Todo empezó a las 0:30 horas del día primero del año 1994. Un numeroso
grupo de hombres y mujeres, integrantes del autodenominado EZLN tomaron por medio de las armas cuatro
ciudades de Chiapas: San Cristóbal de las Casas, Las Margaritas, Altamirano y
Ocosingo. La acción fue simultanea y sorpresiva en los cuatro lugares y
realizada con disciplina y habilidad táctica. En Ocosingo la batalla por el
palacio municipal, defendido por la policía, duró hasta las cuatro de la tarde.
En la madrugada los sublevados tomaron las presidencias municipales de
las otras tres ciudades y destruyeron algunos edificios del poder. Luego
pegaron en las paredes más visibles de las calles un documento, una declaración
de guerra contra el ejército federal mexicano. En el texto se sujetan a las
leyes de la convención de Ginebra como fuerzas beligerantes y manifiestan que
se atienen al artículo 39 de la Constitución mexicana.

* DATOS PROPORCIONADOS:

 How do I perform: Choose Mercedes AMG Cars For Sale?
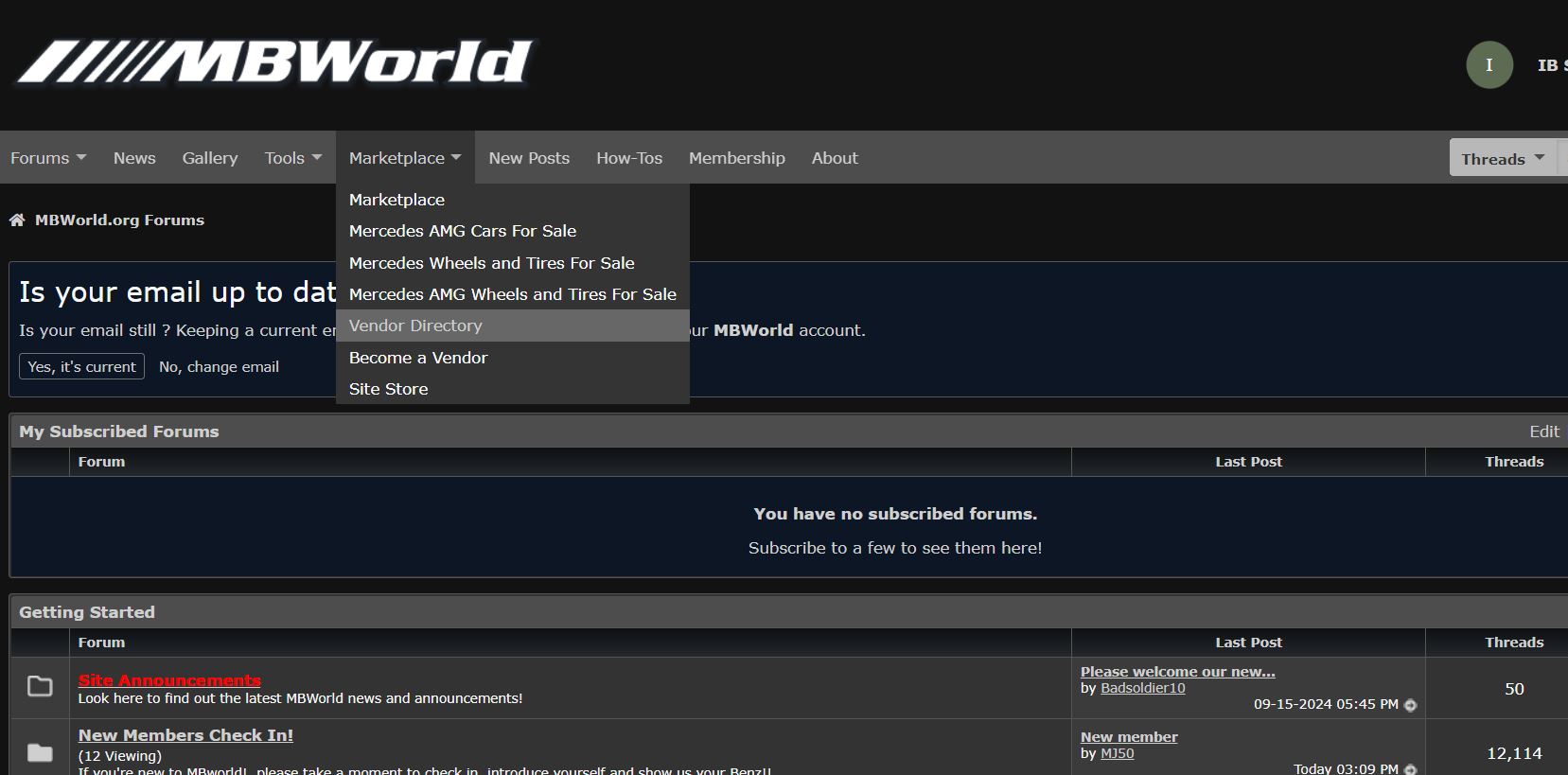(462, 231)
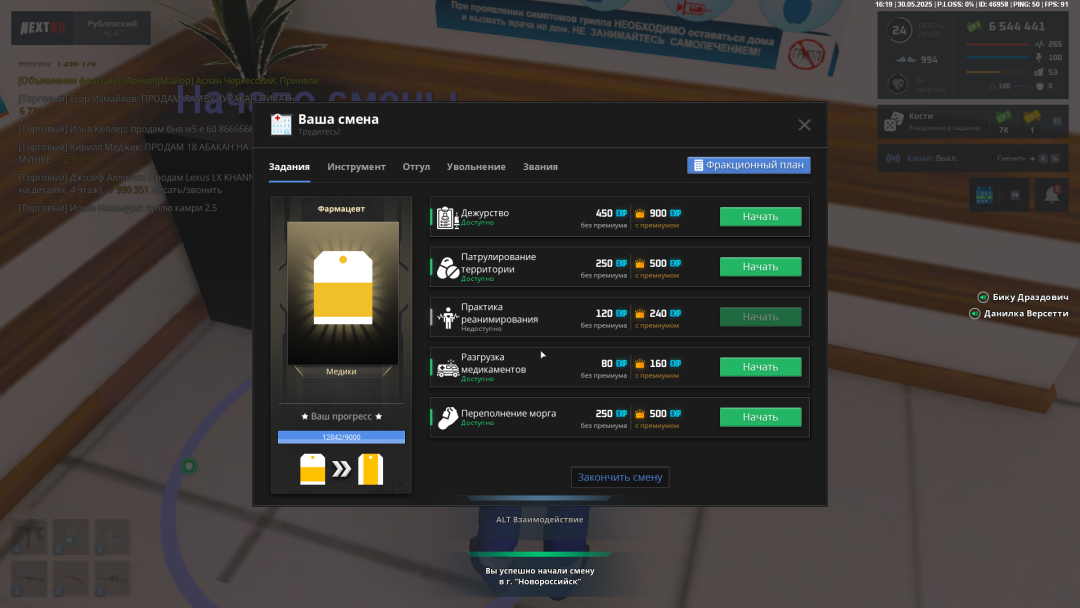1080x608 pixels.
Task: Open the calendar icon in the HUD
Action: tap(982, 195)
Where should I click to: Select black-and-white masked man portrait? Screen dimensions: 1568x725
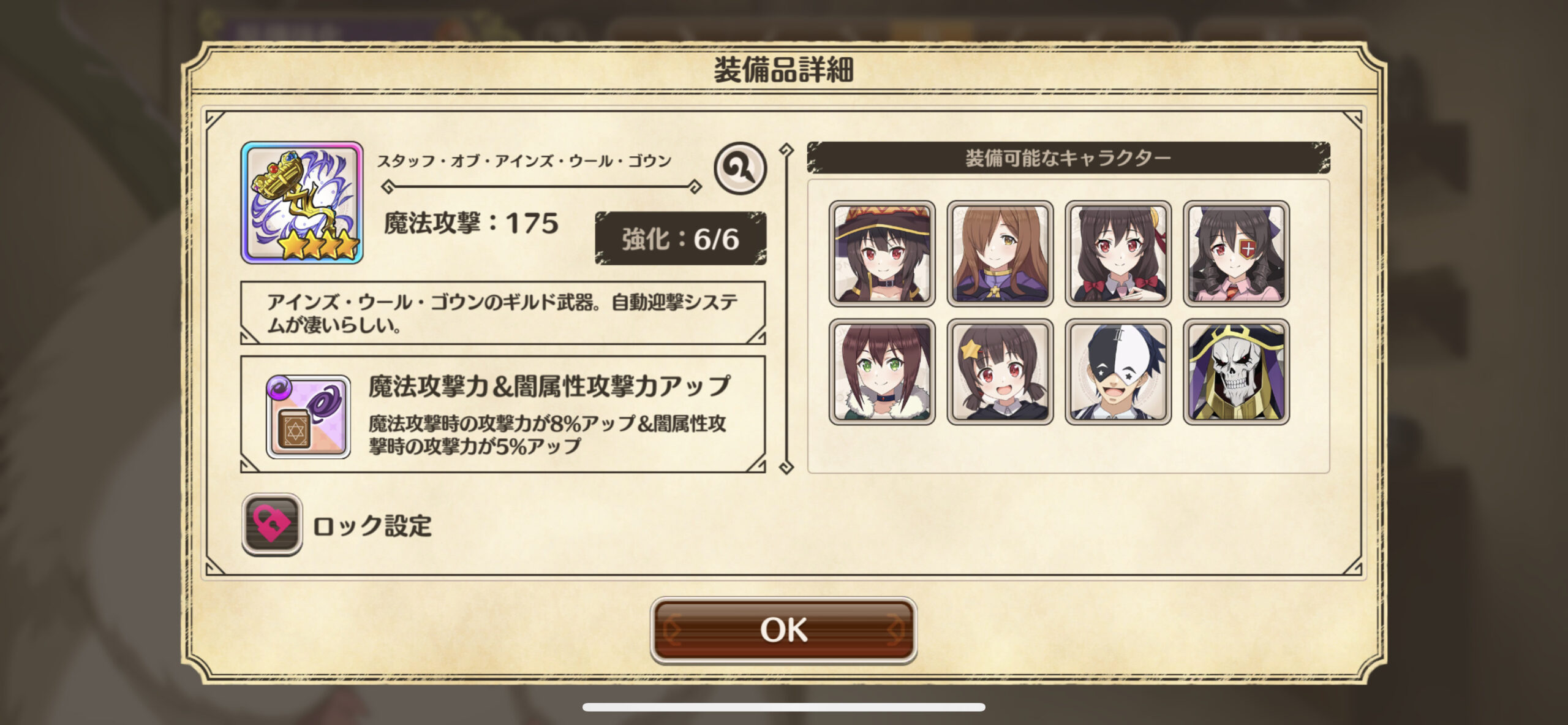coord(1118,371)
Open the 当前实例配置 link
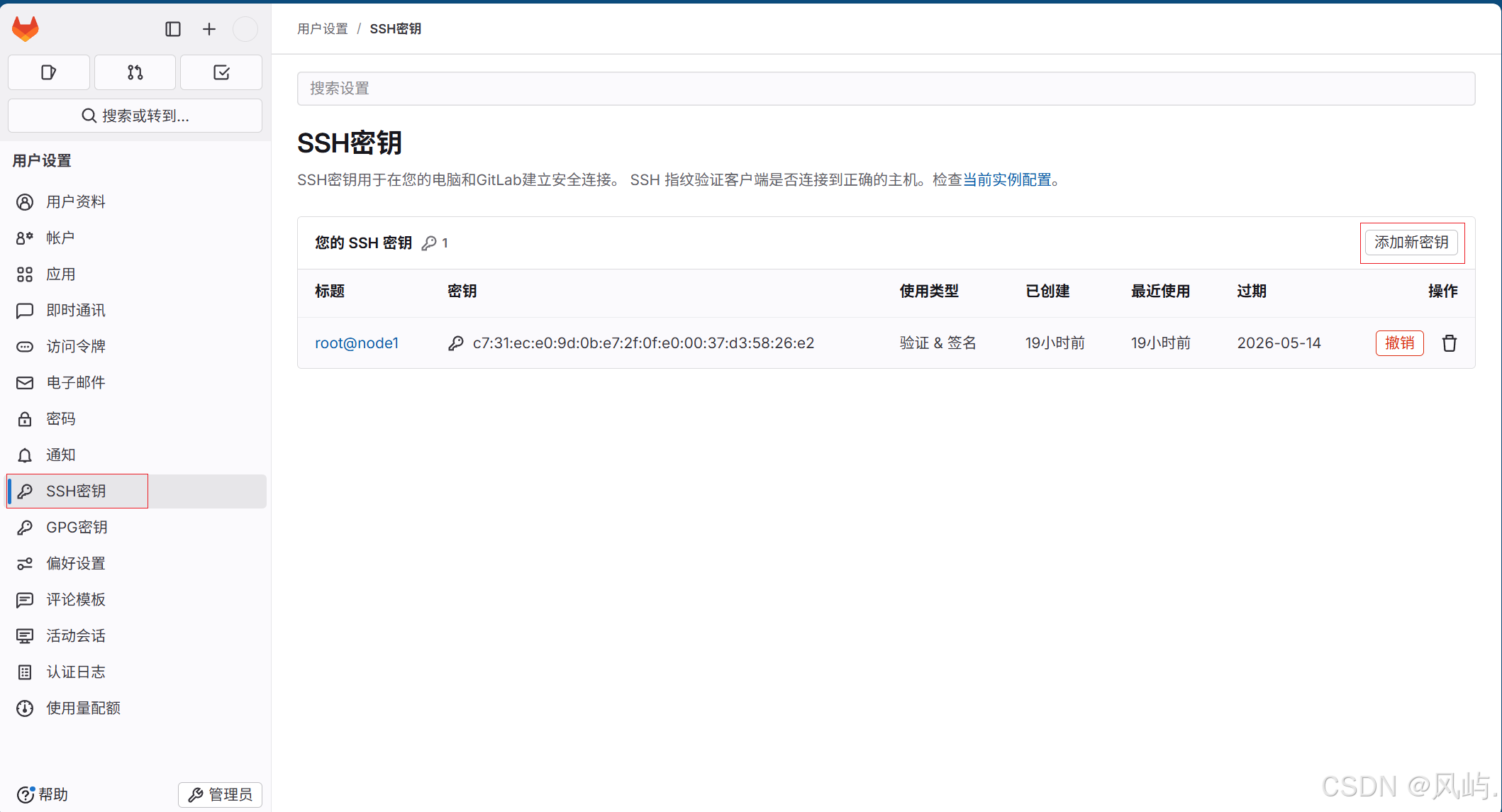This screenshot has width=1502, height=812. 1007,180
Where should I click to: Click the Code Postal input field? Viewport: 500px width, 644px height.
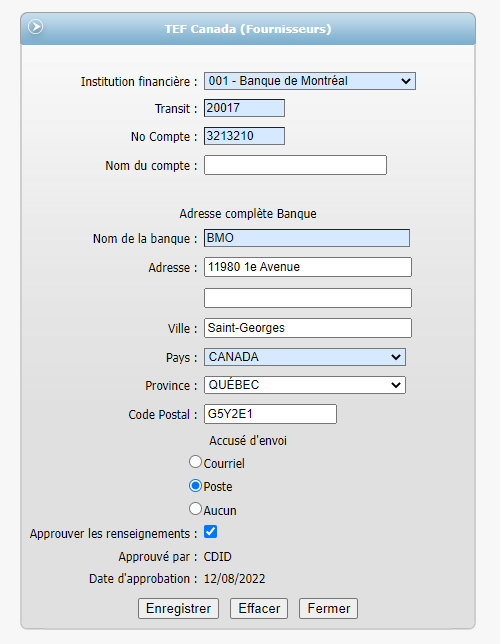(270, 414)
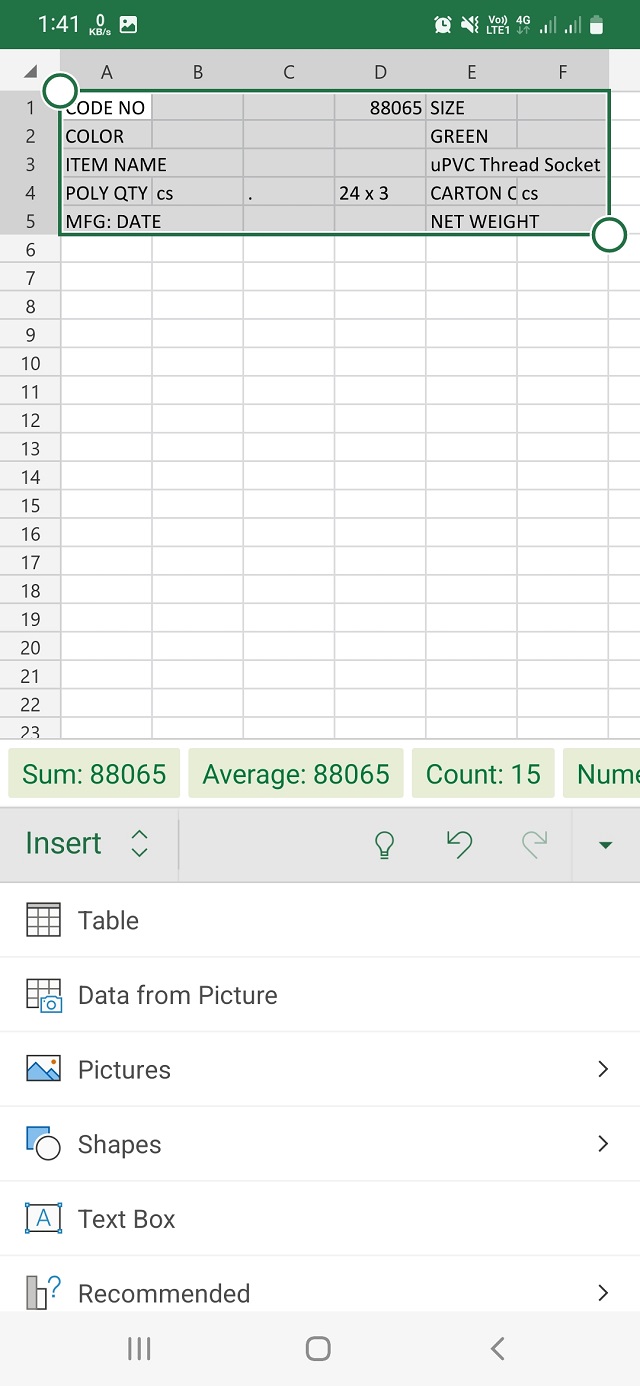Expand the Pictures submenu chevron

(x=603, y=1069)
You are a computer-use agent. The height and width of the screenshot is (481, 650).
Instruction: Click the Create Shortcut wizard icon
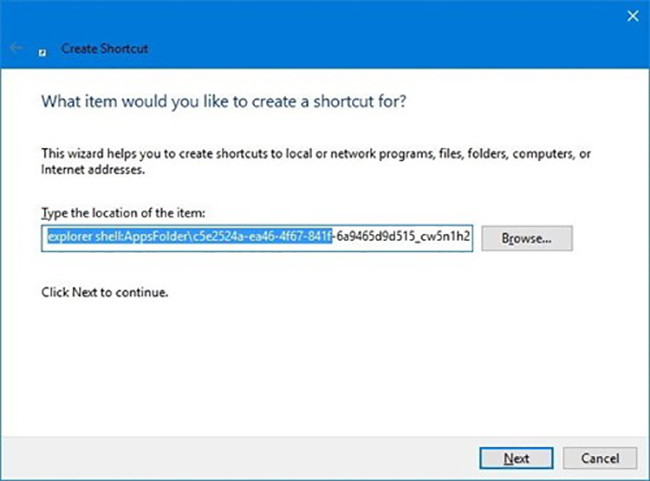[42, 49]
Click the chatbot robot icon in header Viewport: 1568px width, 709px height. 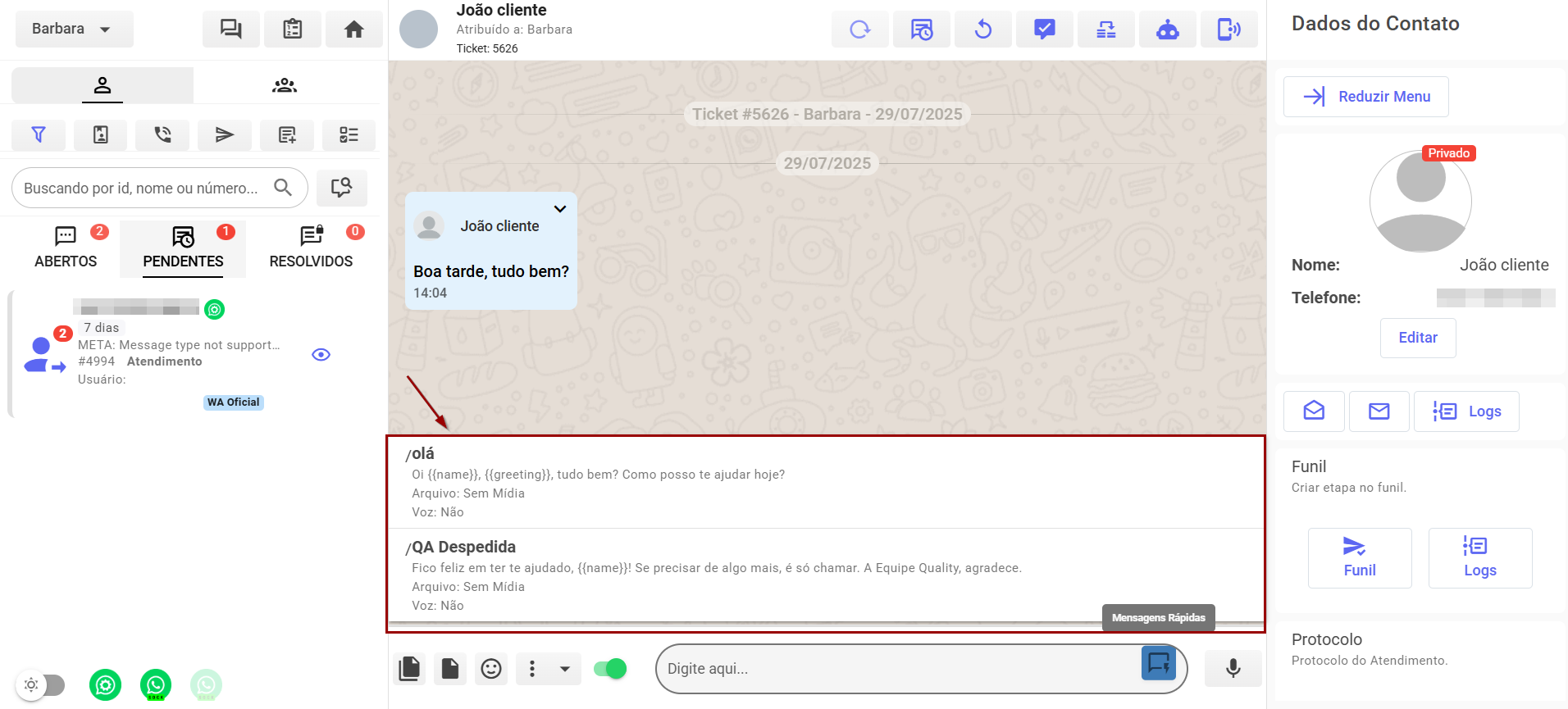1167,30
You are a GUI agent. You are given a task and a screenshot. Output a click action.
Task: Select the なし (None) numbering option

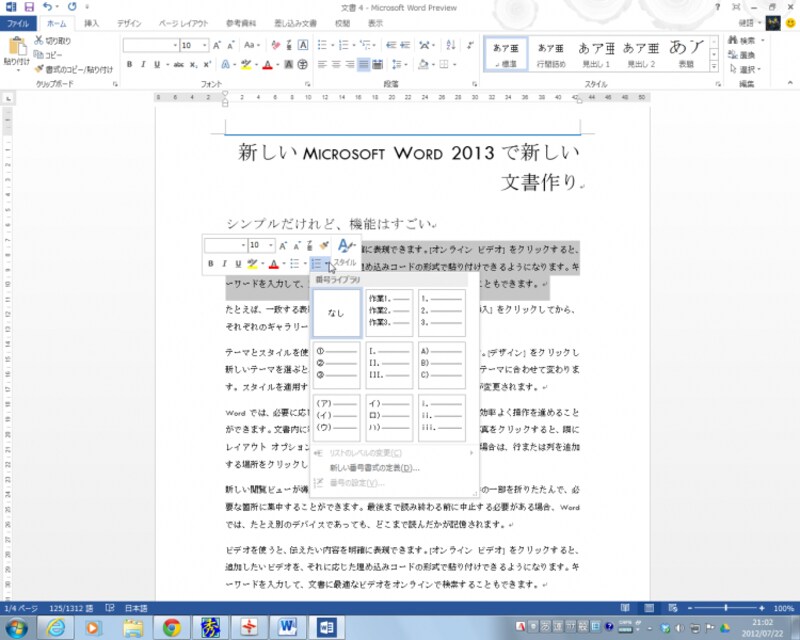336,313
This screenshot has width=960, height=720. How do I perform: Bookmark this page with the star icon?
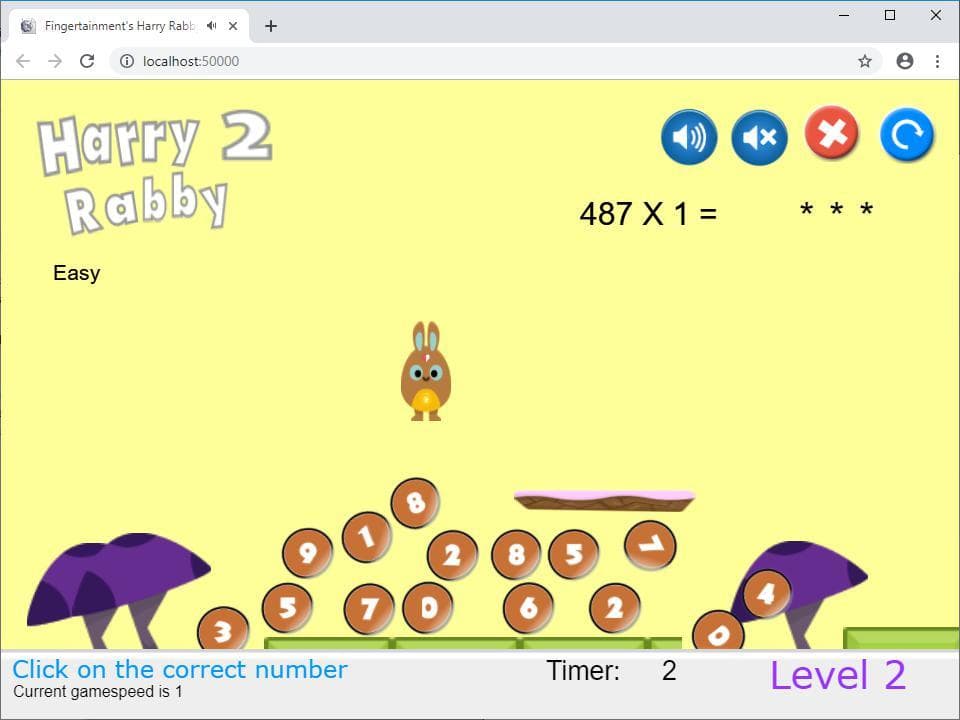point(864,61)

* ENUNCIADO:
Transcribe literalmente el fragmento del artículo sobre el alzamiento del EZLN en Chiapas que va desde "En la madrugada" hasta "la Constitución mexicana.", ambos incluidos.

* RESULTADO:
En la madrugada los sublevados tomaron las presidencias municipales de
las otras tres ciudades y destruyeron algunos edificios del poder. Luego
pegaron en las paredes más visibles de las calles un documento, una declaración
de guerra contra el ejército federal mexicano. En el texto se sujetan a las
leyes de la convención de Ginebra como fuerzas beligerantes y manifiestan que
se atienen al artículo 39 de la Constitución mexicana.